GIVEN EXERCISE: Copy each of the following rows word for word, with nothing changed.

PROVIDED RECORDS:
— begin —

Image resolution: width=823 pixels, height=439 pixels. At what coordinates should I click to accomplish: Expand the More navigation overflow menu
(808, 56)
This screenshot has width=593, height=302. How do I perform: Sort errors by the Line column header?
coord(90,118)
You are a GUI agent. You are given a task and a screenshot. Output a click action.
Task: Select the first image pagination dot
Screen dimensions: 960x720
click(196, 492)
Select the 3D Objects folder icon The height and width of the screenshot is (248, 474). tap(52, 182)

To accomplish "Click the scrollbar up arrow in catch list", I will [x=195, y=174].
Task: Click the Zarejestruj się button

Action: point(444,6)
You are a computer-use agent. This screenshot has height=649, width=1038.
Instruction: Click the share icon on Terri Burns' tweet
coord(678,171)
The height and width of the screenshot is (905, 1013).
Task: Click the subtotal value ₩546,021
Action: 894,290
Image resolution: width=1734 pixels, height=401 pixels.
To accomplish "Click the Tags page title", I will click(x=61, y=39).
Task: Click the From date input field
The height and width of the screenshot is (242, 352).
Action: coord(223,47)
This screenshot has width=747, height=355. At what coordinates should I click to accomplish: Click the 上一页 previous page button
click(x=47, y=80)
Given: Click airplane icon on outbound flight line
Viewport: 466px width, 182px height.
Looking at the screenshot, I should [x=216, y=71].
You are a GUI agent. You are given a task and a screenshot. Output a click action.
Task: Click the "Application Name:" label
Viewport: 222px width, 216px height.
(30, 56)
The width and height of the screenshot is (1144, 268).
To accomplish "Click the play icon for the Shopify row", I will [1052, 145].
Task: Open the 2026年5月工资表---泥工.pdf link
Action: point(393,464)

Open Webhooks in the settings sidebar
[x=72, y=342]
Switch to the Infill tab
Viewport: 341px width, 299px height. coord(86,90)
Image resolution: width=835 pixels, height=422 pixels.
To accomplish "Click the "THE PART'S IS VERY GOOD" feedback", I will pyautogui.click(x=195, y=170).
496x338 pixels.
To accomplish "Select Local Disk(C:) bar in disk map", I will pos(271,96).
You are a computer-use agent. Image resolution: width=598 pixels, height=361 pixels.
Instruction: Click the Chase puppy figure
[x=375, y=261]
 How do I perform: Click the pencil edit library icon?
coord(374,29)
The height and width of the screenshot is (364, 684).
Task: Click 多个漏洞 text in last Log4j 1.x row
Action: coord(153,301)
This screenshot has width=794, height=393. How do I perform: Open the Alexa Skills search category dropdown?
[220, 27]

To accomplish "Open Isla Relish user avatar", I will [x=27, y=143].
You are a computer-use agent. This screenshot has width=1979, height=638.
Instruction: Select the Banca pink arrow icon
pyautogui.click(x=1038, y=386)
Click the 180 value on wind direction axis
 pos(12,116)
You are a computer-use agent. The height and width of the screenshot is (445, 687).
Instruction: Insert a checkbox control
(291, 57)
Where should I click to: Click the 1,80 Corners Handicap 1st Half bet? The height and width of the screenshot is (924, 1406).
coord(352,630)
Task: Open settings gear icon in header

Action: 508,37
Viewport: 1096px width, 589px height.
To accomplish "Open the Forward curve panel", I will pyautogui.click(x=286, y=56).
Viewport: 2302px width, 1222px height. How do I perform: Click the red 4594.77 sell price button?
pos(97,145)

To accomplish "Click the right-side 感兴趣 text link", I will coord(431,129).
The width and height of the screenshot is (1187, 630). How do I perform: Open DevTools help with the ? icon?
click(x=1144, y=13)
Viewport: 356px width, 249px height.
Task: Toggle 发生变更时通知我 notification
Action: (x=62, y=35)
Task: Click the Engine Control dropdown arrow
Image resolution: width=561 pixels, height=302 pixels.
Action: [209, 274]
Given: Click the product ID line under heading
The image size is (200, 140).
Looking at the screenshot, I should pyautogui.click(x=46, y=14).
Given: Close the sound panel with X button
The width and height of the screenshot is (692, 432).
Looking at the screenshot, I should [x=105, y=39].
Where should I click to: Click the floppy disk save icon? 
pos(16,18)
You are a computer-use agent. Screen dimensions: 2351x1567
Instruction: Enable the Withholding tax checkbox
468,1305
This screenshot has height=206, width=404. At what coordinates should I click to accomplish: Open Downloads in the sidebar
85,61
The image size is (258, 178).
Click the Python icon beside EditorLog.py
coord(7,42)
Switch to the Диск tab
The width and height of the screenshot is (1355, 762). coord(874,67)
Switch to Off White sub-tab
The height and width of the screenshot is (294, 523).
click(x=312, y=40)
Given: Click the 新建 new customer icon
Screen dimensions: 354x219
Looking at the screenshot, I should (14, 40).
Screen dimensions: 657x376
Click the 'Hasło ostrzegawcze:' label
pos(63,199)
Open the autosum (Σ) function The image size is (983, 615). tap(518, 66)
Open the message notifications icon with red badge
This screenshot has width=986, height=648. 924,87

— end —

WRITTEN ANSWER:
Image resolution: width=823 pixels, height=439 pixels. At what coordinates should I click to accomplish: Expand the More navigation overflow menu
(808, 56)
This screenshot has width=593, height=302. How do I perform: Sort errors by the Line column header?
coord(90,118)
You are a GUI agent. You are given a task and a screenshot. Output a click action.
Task: Select the first image pagination dot
Screen dimensions: 960x720
click(196, 492)
Select the 3D Objects folder icon The height and width of the screenshot is (248, 474). tap(52, 182)

To accomplish "Click the scrollbar up arrow in catch list", I will [x=195, y=174].
Task: Click the Zarejestruj się button

Action: point(444,6)
You are a computer-use agent. This screenshot has height=649, width=1038.
Instruction: Click the share icon on Terri Burns' tweet
coord(678,171)
The height and width of the screenshot is (905, 1013).
Task: Click the subtotal value ₩546,021
Action: 894,290
Image resolution: width=1734 pixels, height=401 pixels.
To accomplish "Click the Tags page title", I will click(x=61, y=39).
Task: Click the From date input field
The height and width of the screenshot is (242, 352).
Action: coord(223,47)
This screenshot has width=747, height=355. At what coordinates should I click to accomplish: Click the 上一页 previous page button
click(x=47, y=80)
Given: Click airplane icon on outbound flight line
Viewport: 466px width, 182px height.
Looking at the screenshot, I should [x=216, y=71].
You are a GUI agent. You are given a task and a screenshot. Output a click action.
Task: Click the "Application Name:" label
Viewport: 222px width, 216px height.
(30, 56)
The width and height of the screenshot is (1144, 268).
To accomplish "Click the play icon for the Shopify row", I will [1052, 145].
Task: Open the 2026年5月工资表---泥工.pdf link
Action: point(393,464)

Open Webhooks in the settings sidebar
[x=72, y=342]
Switch to the Infill tab
Viewport: 341px width, 299px height. coord(86,90)
Image resolution: width=835 pixels, height=422 pixels.
To accomplish "Click the "THE PART'S IS VERY GOOD" feedback", I will pyautogui.click(x=195, y=170).
496x338 pixels.
To accomplish "Select Local Disk(C:) bar in disk map", I will pos(271,96).
You are a computer-use agent. Image resolution: width=598 pixels, height=361 pixels.
Instruction: Click the Chase puppy figure
[x=375, y=261]
 How do I perform: Click the pencil edit library icon?
coord(374,29)
The height and width of the screenshot is (364, 684).
Task: Click 多个漏洞 text in last Log4j 1.x row
Action: coord(153,301)
This screenshot has width=794, height=393. How do I perform: Open the Alexa Skills search category dropdown?
[220, 27]

To accomplish "Open Isla Relish user avatar", I will [x=27, y=143].
You are a computer-use agent. This screenshot has width=1979, height=638.
Instruction: Select the Banca pink arrow icon
pyautogui.click(x=1038, y=386)
Click the 180 value on wind direction axis
 pos(12,116)
You are a computer-use agent. The height and width of the screenshot is (445, 687).
Instruction: Insert a checkbox control
(291, 57)
Where should I click to: Click the 1,80 Corners Handicap 1st Half bet? The height and width of the screenshot is (924, 1406).
coord(352,630)
Task: Open settings gear icon in header

Action: 508,37
Viewport: 1096px width, 589px height.
To accomplish "Open the Forward curve panel", I will pyautogui.click(x=286, y=56).
Viewport: 2302px width, 1222px height. How do I perform: Click the red 4594.77 sell price button?
pos(97,145)

To accomplish "Click the right-side 感兴趣 text link", I will coord(431,129).
The width and height of the screenshot is (1187, 630). How do I perform: Open DevTools help with the ? icon?
click(x=1144, y=13)
Viewport: 356px width, 249px height.
Task: Toggle 发生变更时通知我 notification
Action: (x=62, y=35)
Task: Click the Engine Control dropdown arrow
Image resolution: width=561 pixels, height=302 pixels.
Action: [209, 274]
Given: Click the product ID line under heading
The image size is (200, 140).
Looking at the screenshot, I should pyautogui.click(x=46, y=14).
Given: Close the sound panel with X button
The width and height of the screenshot is (692, 432).
Looking at the screenshot, I should [x=105, y=39].
Where should I click to: Click the floppy disk save icon? 
pos(16,18)
You are a computer-use agent. Screen dimensions: 2351x1567
Instruction: Enable the Withholding tax checkbox
468,1305
This screenshot has height=206, width=404. At what coordinates should I click to accomplish: Open Downloads in the sidebar
85,61
The image size is (258, 178).
Click the Python icon beside EditorLog.py
coord(7,42)
Switch to the Диск tab
The width and height of the screenshot is (1355, 762). coord(874,67)
Switch to Off White sub-tab
The height and width of the screenshot is (294, 523).
click(x=312, y=40)
Given: Click the 新建 new customer icon
Screen dimensions: 354x219
Looking at the screenshot, I should (14, 40).
Screen dimensions: 657x376
Click the 'Hasło ostrzegawcze:' label
pos(63,199)
Open the autosum (Σ) function The image size is (983, 615). tap(518, 66)
Open the message notifications icon with red badge
This screenshot has width=986, height=648. 924,87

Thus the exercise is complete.